Стучат, топают кони. Плавно катят белые сосновые повозки. На повозках воз полевых цветов, целый воз кудрявых молоденьких березок.
Плавно катят колеса, не скрипят: смазаны дегтем.
И прямо по пути на грозный перекрест, где расходятся дороги Солнца, Земли и Месяца, твердо ступая на глухих железных ногах, их ведет поводырь — орлокрылая птица Главина[212]: женские долгие волосы спущены ей на глаза, а из глаз, ровно льются, летят стрелы.
Оттого так и гремит кругом.
Ангелы по мосту едут.
— Белые Божие, куда вы поехали?
— А поехали мы, ангелы, со цветами-колокольчиками и с кудрявыми березками на седьмое небо к Богу справлять Троицу.

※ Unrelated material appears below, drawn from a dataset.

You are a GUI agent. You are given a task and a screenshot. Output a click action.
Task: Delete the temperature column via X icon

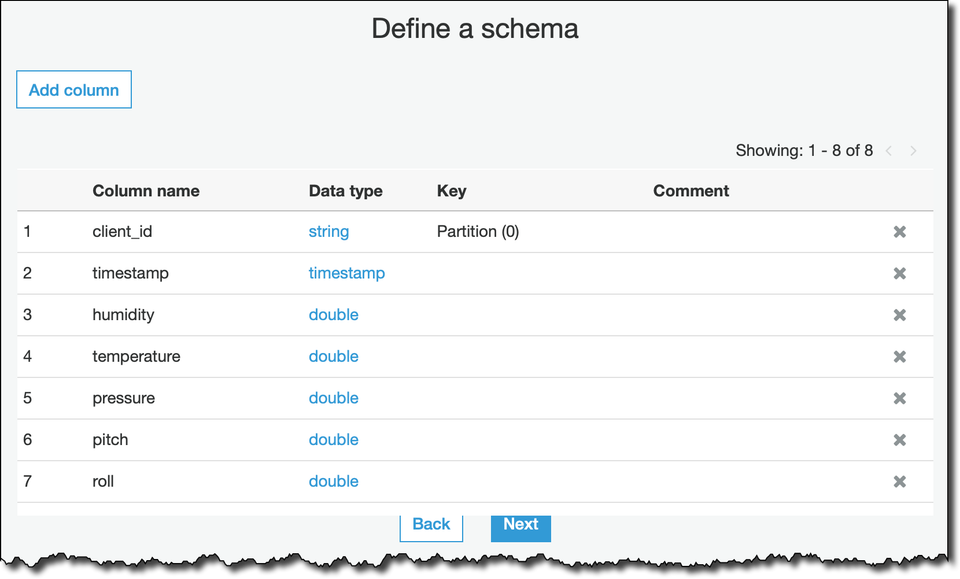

Ремез — первая пташка[213]
Сбились с пути, а дороги не знают. Лес незнакомый. И ночь. Лучше бы им переждать у седого Ауки в избушке. Тепло у седого Ауки. Аука затейный: знает много мудреных докук, балагурья, обезьянку состроит, колесом перевернется и охоч попугать, инда страшно. Да на то он Аука, чтобы пугать.
Ливмя лил дождик, и лишь к вечеру по закату поднявшимся ветром разволокло сердитые тучи, и светло за угор село солнце.
Сбились с пути, а дороги не знают. Лес незнакомый. И ночь. Сосны и ели шумят, как в погоду. А звезды — а звезды — большие!
Выручил куст. Пустил ночевать.
Хорошо еще летом: всякий куст тебя пустит, а зимой — пропадешь, когда инеем-стужей всю землю покроет.
— Тише, Лейла! Тут, кроме нас, как и мы, без дороги одноухий маленький заяц с усом! Как продрог! И всего уж боится бедняга.
Заяц их не узнал. Заяц их принял за что-то да за такое, не на шутку струхнул и сейчас улепетывать, — куда там!
Ну, потом все разъяснилось.
И осталось под кустиком трое: Алалей, Лейла да Заяц с усом ночь коротать.
Рассказал им серый о лисице — которая лиса песни поет, и о лютом звере[214] — который зверь сердитый, и о птичьей ноге — которая нога сама везде ходит. Отогрелся и задремал.
Они и сами не прочь. В сон голову клонит, да язычок у кого-то… все бы ему разговаривать, и ушки такие… все бы им слушать, и глаза такие… все бы им видеть. Вот и не спят.
— Зайчик заснул?
— А то как же, — второй сон, поди, видит!
— Звезды большие!
— Большие.
— А самые большие!
— В пустыне, там, где верблюды.
— А если на дерево влезть, можно ухватиться за звезды?
— А вот как заснем да влезем на елку, ты и ухватишься.
— А ты мне про птицу-то рассказать обещался?
— Про какую про птицу?
— Да про ту… ты же мне говорил… первая птица такая…
— А! про Ремеза — первую пташку!
— Ну и что ж она, Алалей, маленькая?
— Так себе: не великая, маленькая, сама коричневатая, горлышко — белое. Нос у ней, — другого такого не найти у птиц, и лапки особенные. Суетливая, все ремезит. А гнездо она вьет — лучше всех гнезд — гнездо у ней кошелем… за то и слывет первой у Бога. Вот и все.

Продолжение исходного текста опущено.